I'd forgotten about this paper, but ended up looking into the complement system due to finding a ton of uncommon pathogenic mutations in the ME/CFS patients I have 23andMe data for. Basically we're putting together a new improved version of Analyze My Genes which now tags missense mutations and clinsig data, which includes flags such as "benign", "pathogenic", etc, and makes it easier to look for pathogenic missense mutations which are potentially compound heterozygous.
Anyhow, we're not getting a lot of pathogenic results on any particular SNP or gene, but overall we're getting quite a lot on the genes involved in the innate immune system, whereas our ethnically-matched controls have almost none. Also, the mutations turning up seem to be mostly or entirely down-regulations, resulting in diminished immune responses, primarily to various types of bacteria depending on the specific gene the mutation is on.
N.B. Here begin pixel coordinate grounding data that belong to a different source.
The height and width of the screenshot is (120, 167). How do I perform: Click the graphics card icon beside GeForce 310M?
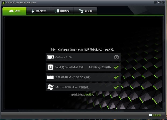pos(50,57)
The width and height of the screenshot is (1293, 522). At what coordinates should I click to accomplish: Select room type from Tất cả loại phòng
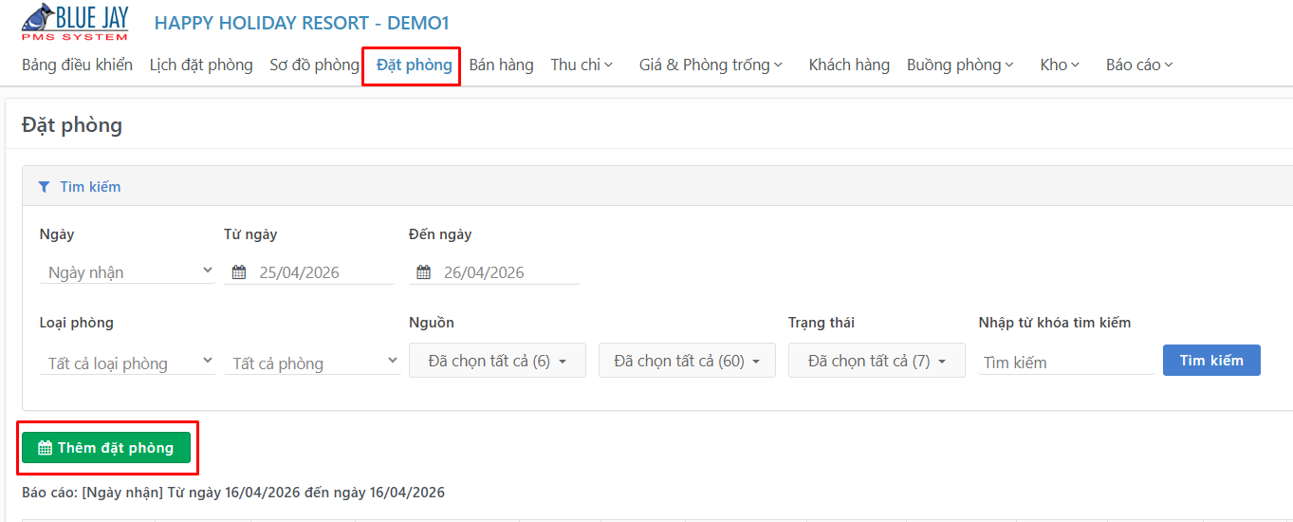click(x=127, y=364)
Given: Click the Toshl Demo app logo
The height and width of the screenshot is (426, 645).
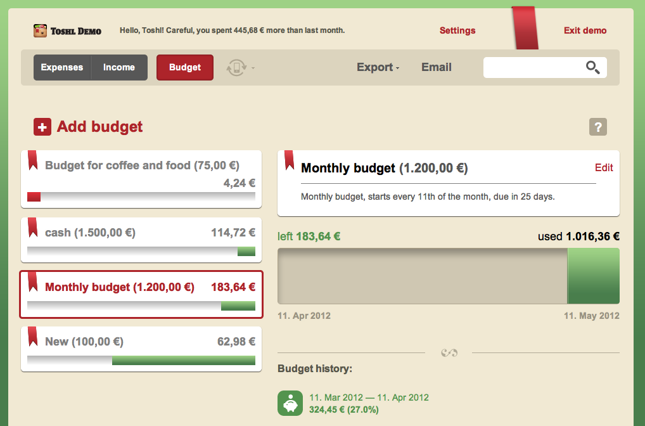Looking at the screenshot, I should pos(41,31).
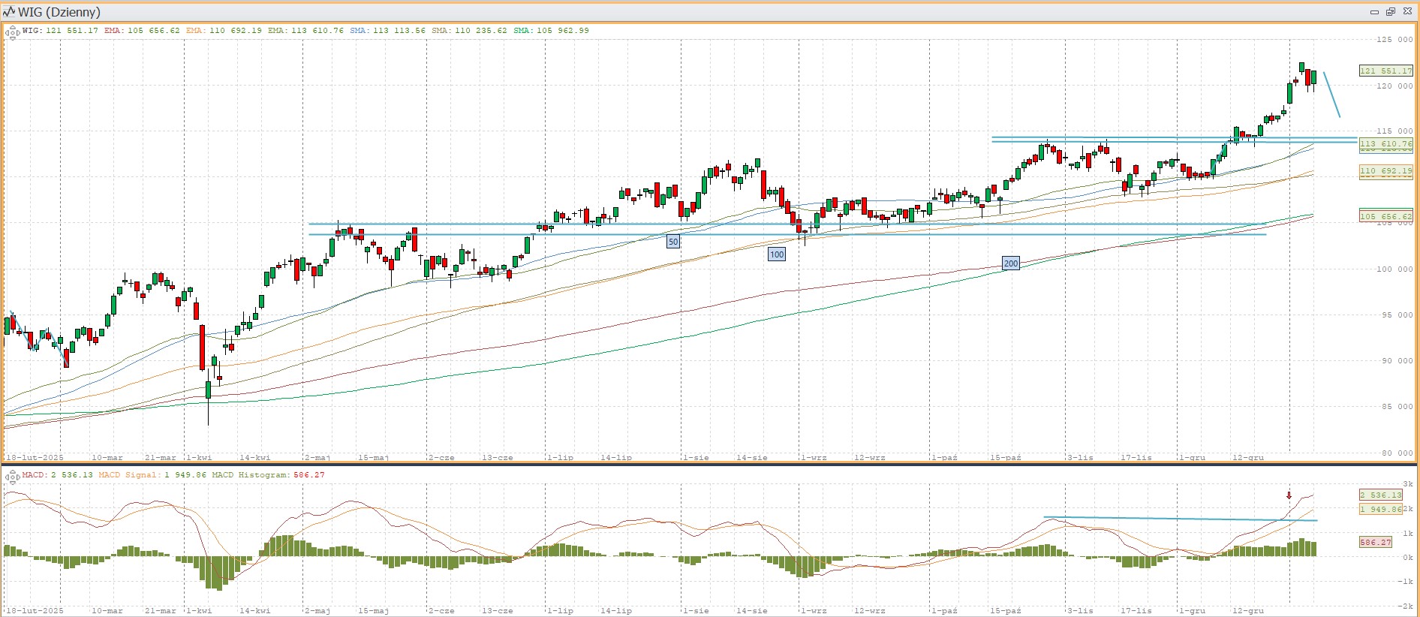Select the moving average label box 50
The width and height of the screenshot is (1420, 617).
coord(673,242)
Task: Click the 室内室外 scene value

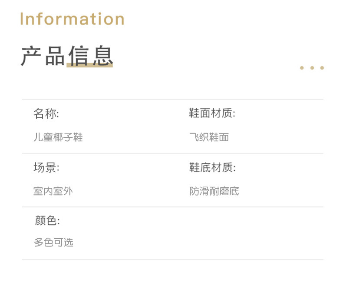Action: (53, 191)
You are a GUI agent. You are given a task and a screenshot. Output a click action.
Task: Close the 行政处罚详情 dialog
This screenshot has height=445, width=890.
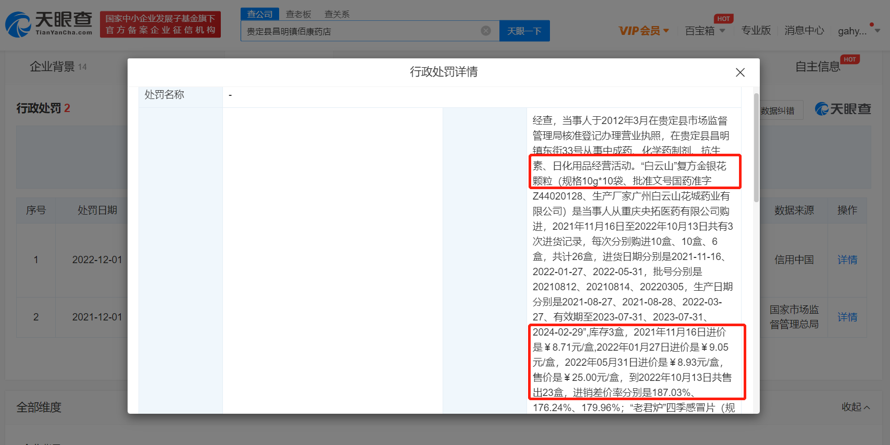(x=740, y=72)
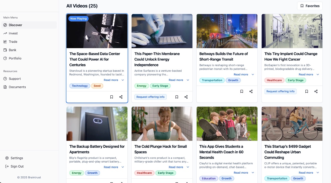Request offering info for Paper-Thin Membrane
The width and height of the screenshot is (331, 183).
coord(150,97)
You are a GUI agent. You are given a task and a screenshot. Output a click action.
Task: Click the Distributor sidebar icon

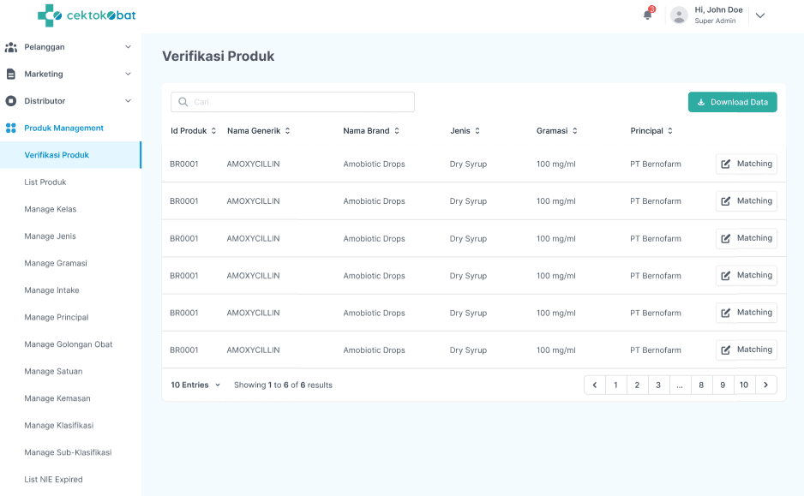point(11,101)
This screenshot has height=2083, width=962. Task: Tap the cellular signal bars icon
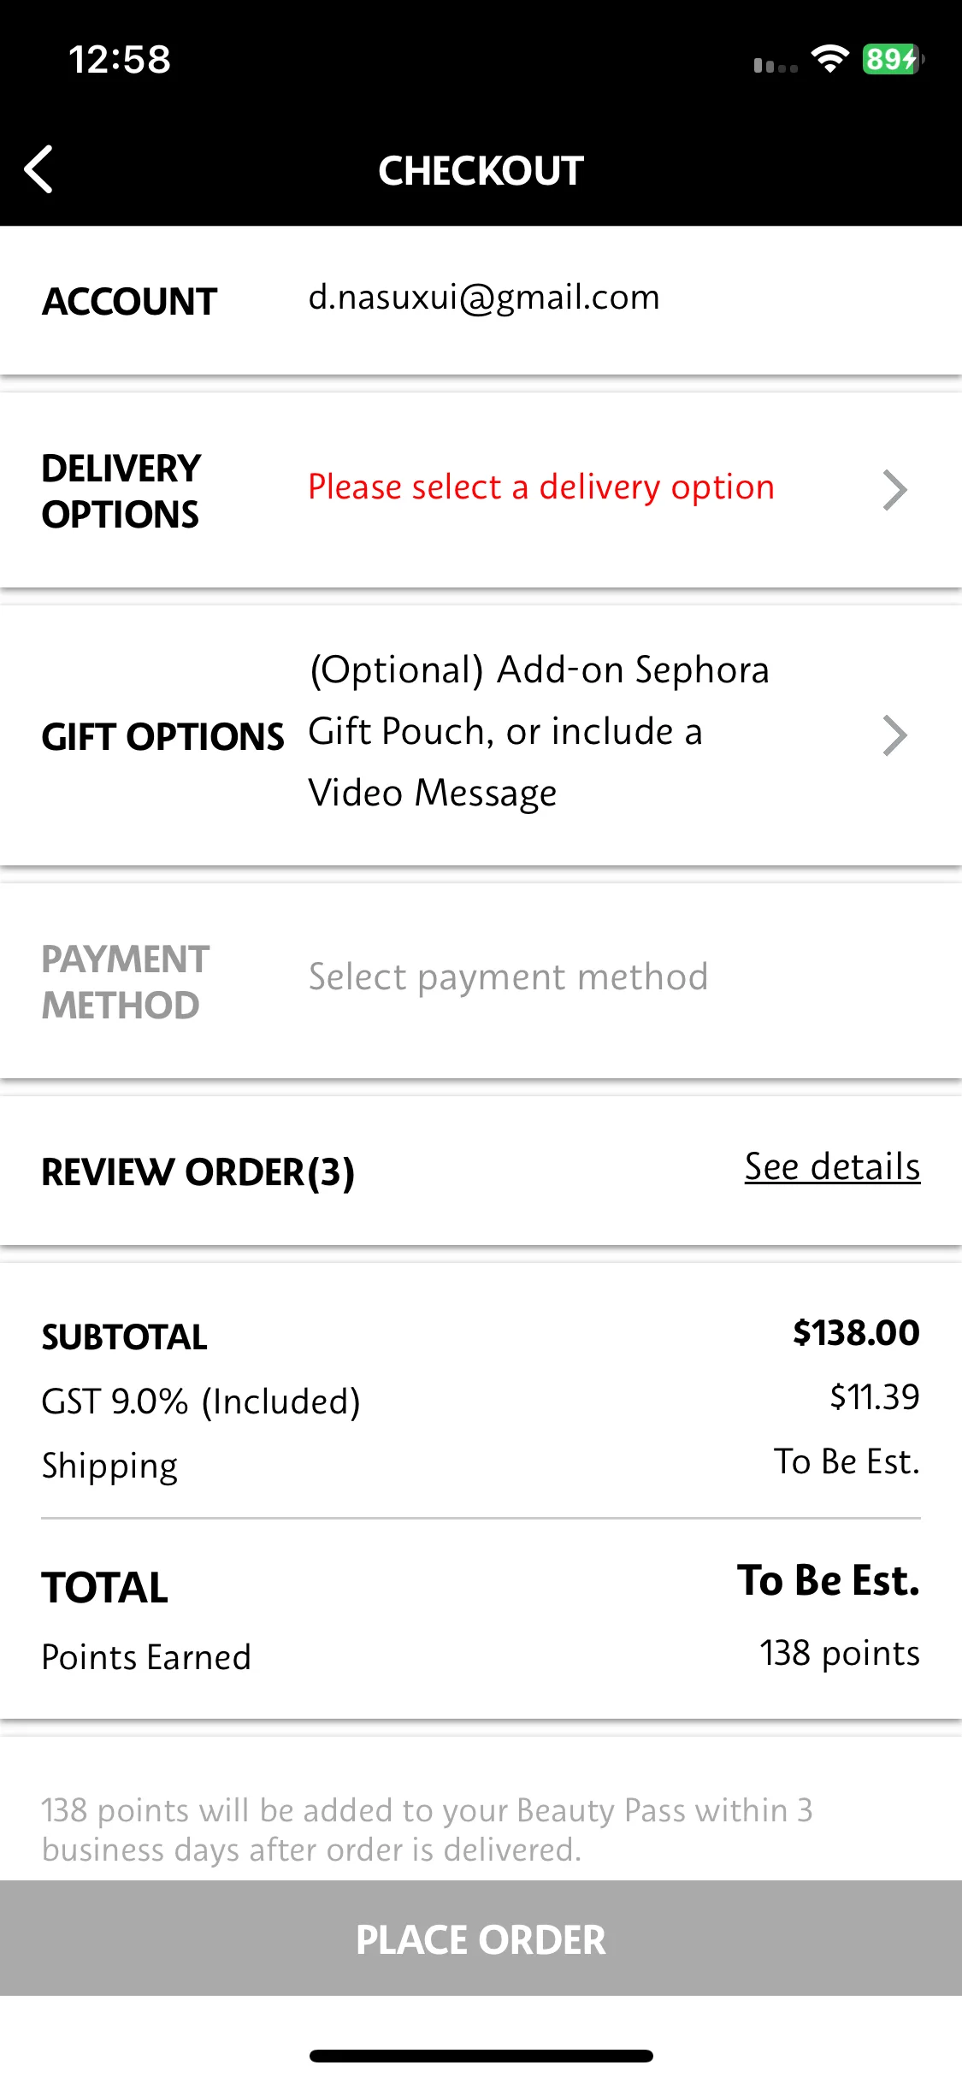tap(776, 66)
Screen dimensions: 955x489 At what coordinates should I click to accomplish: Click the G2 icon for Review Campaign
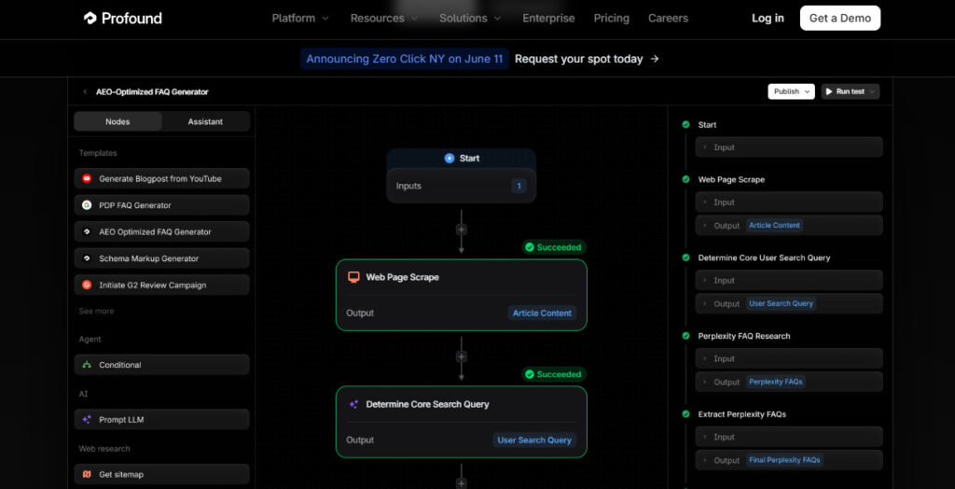tap(87, 285)
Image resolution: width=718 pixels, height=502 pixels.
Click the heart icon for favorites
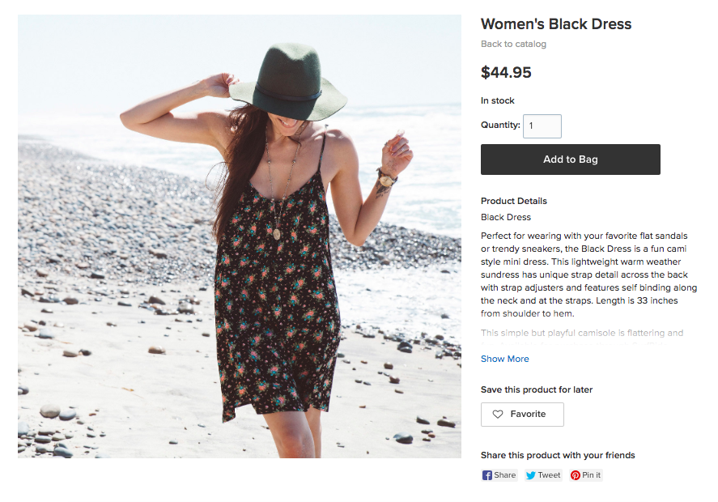(x=498, y=415)
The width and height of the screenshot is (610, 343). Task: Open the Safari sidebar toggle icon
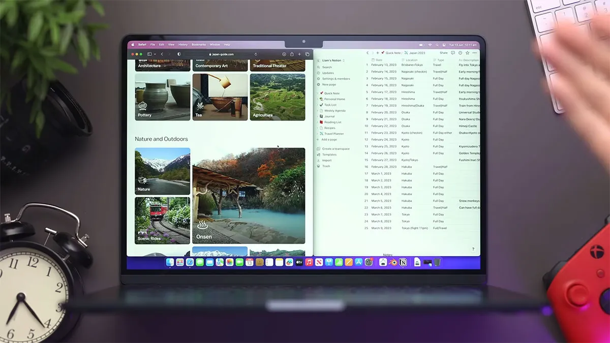point(150,54)
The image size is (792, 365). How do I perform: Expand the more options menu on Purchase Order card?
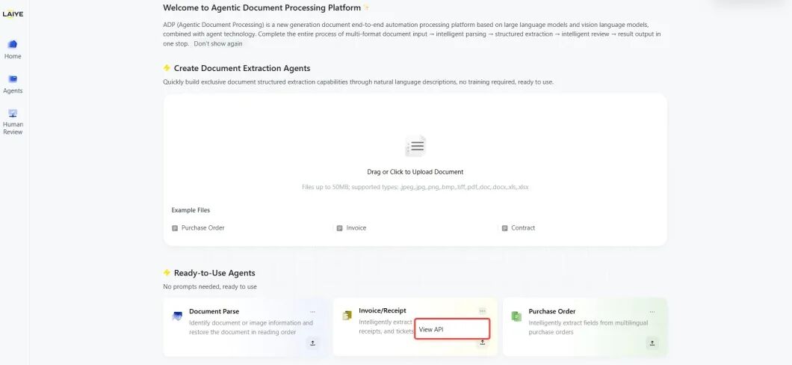tap(652, 311)
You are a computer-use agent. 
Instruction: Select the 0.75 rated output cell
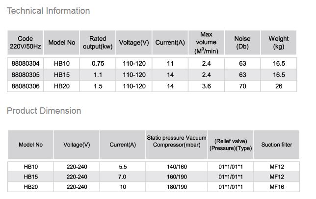coord(98,63)
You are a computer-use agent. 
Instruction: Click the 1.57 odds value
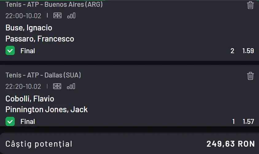coord(248,122)
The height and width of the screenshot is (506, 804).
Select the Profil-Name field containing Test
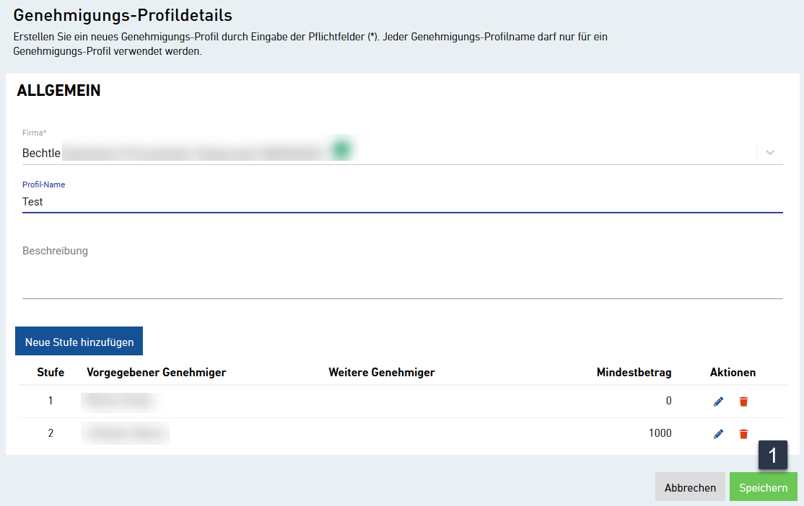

Most of these mutations aren't super rare. So far they're between 0.2% and about 6% prevalence in the general population. The genes I've had popping up so far are: C2, C3, C6, C7, ITGB2, FCN2, FCN3, MASP2, TLR4, CLEC7A, TIRAP, and CX3CR1. I'm going to look into them more to see if they're all resulting in some level of deficiency (instead of being up-regulations), and see if any more turn up.